第1話

文字数 2,018文字

それは約一年前、中学校3年生の2月後半の話だ。僕にはA君という幼稚園からずっと一緒で、家が近いためよく遊んでいた親友がいた。しかし僕たちは志望校が違い、嬉しいことではあるが二人とも受験に受かったので、高校からは違う学校に通うことになってしまった。
そこで僕は、今までの感謝を込めてAの大好きな駄菓子でお菓子のリュックサックを作ろうと思い、たくさんの友達に一緒に作らないかと声をかけた。すると、ほとんどの人が「協力するよ!」と言ってくれた中、B君だけは断固として協力しようとしなかった。なぜそんなにも非協力的なのか気になり友達に聞いてみたところ、小学校の頃に二人は同じサッカークラブに通っていたのに、ある時なんの知らせもなくAがそのクラブをやめたからという理由らしい。それだけ⁈と思ったが、人手も足りそうだったし、まあ無理に協力してもらう必要はなかったので、B君をしつこく誘うことはしなかった。
そして中学校卒業の三月二十三日に向け二週間前から駄菓子を買い漁り、放課後や休み時間に時間を見つけては駄菓子のリュックサックを組み立てていった。僕たちの中学校はお菓子の持ち込みが禁止だったので、先生にバレないようにしながら毎日作るのはとても大変だった。先生が気になって作業に集中できず全然作業が進まなかったので、一時はやっぱりお菓子を渡すだけでいいのではないかという案も出ていたが、Aに喜んで欲しかったので僕たちは諦めずに予定していた駄菓子のリュックサックを作ることにした。そして卒業式前日の放課後、もう太陽が沈みかけてきた頃にリュックサックが完成した時の達成感は言葉では言い表せないほどのものだった。みんな飛んで喜び、何度もハイタッチを交わした。僕は僕で、明日Aにこれを渡すことを考えるとにやけが止まらなかった。
そして迎えた卒業式、僕たちはリュックサックを卒業式の後に渡そうと思っていたので、とりあえずロッカーの中に入れたままにしておいた。
卒業式の間もずっとそのことだけを考えていたので、隣に座っていた友達に「大丈夫?」と何度も声をかけられた。どうやらずっと頰が緩んでいたらしい。
二時間後、長ーく感じた卒業式がやっと終わりを迎え、協力してくれた友達と一足先に教室へ戻り、ロッカーから完成した駄菓子のリュックサックを取り出そうとしたところ、それが見当たらない。もう一度自分のロッカーか確認する。間違いなくそこは自分のロッカーだった。誰かが移動させたのかと思い、友達に聞いてみたが、誰も知らない。僕は冷や汗が止まらなかった。もしかして先生にバレたか?だとしたら職員室にあるはずだ。そう思い、職員室へ向かおうとしたその時、教室から学校では聞きなれない音が聞こえた気がした。
「ビリビリビリ、サクッ」
瞬間、最悪な予感が僕の脳裏をよぎった。(誰かが駄菓子を食べているのか?)と。
そうでないことを信じ教室を覗いてみると、そこには薄暗い教室の中、駄菓子でできたリュックサックを机におき、駄菓子を口へ運んでいるBの姿があった。

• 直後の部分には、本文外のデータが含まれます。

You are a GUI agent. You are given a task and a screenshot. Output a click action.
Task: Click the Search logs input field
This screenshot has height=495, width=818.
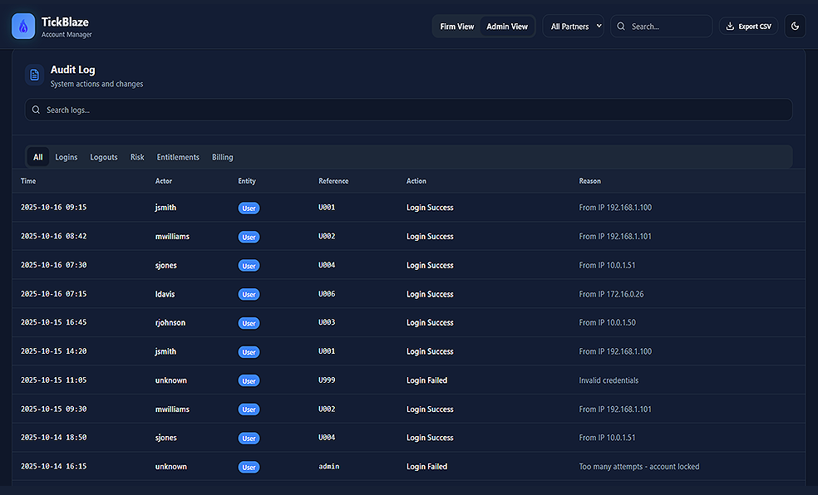click(416, 110)
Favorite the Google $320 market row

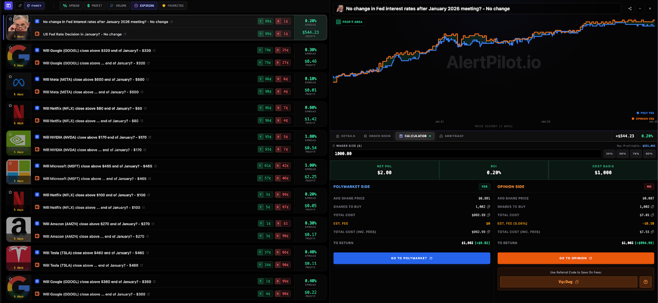click(10, 48)
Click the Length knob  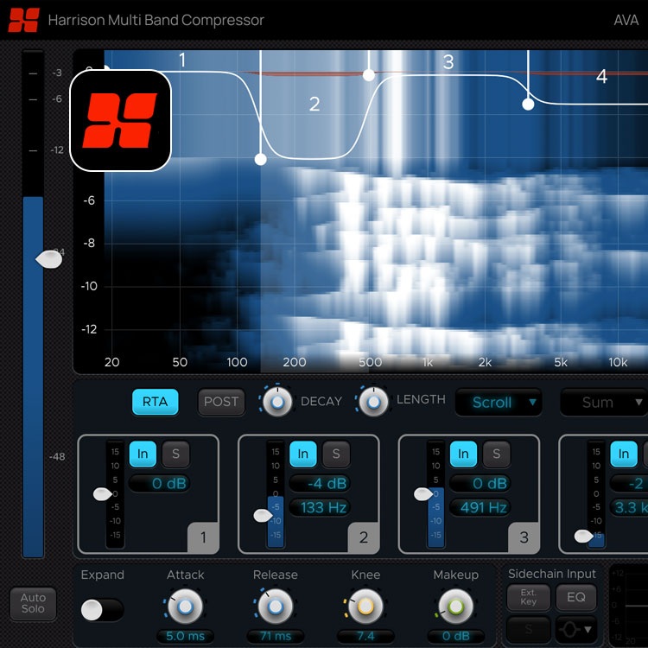373,402
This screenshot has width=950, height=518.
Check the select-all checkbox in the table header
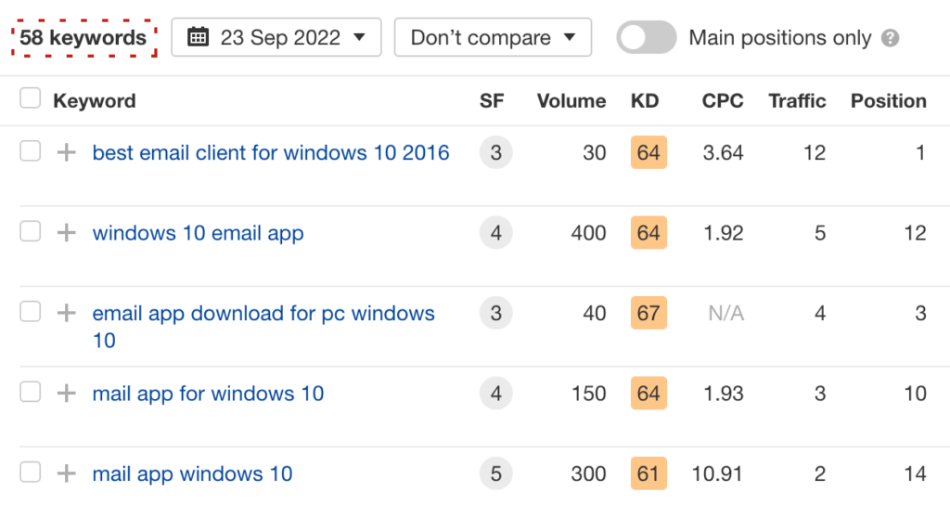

すぐに状況を読み込むことはできなかった。Bは何を食べているんだ?駄菓子だ。ではその駄菓子はどこから持ってきた?僕たちが二週間かけて作った駄菓子のリュックサックからだ!そう理解した時、僕の目から涙がこぼれ落ちていた。僕は駄菓子のリュックサックを作る時Bも誘ったのだからそれがAのために作られたものだと知らないはずがない。念のため「どうしてBがその駄菓子を食べてるの?」と聞いた。そしてBのこの一言で悲しみは怒りへと変わった。
「いや、腹減ったから。ってか何泣いてんだよ、お前も食うか?」と。
我を失った僕はBに殴りかかろうとしたが、周りの友達に止められた。むかついて、「お前らAのために作ったプレゼント台無しになってよくそんな冷静でいられるな!」と言って振り向いたその時、僕は自分の頭に血が上っていたことを自覚した。僕の暴走を制御してた友達は皆涙ぐんでいたのだ。そんなの当たり前だ。Aのために頑張ってきたのは僕だけではないのだから。昨日あんなにも喜んでいたのはAのためのプレゼントを作り終えることができて嬉しかったからじゃないか。
なんとか怒りを堪え、暴力的にならないでいる彼らのことを考えると、僕も冷静にならなきゃなと思い、「学校終わったらみんなでパーティやろう!」と口にはしたが、内心穏やかではなかった。
その後も出来るだけAには何も悟られないように接しながら、ホームルームと写真撮影をこなしていったが、やはり協力してくれた友達たちの顔には隠しきれない悲しさの色が見えた。僕も周りからはそんな風に見えていたのだろうか?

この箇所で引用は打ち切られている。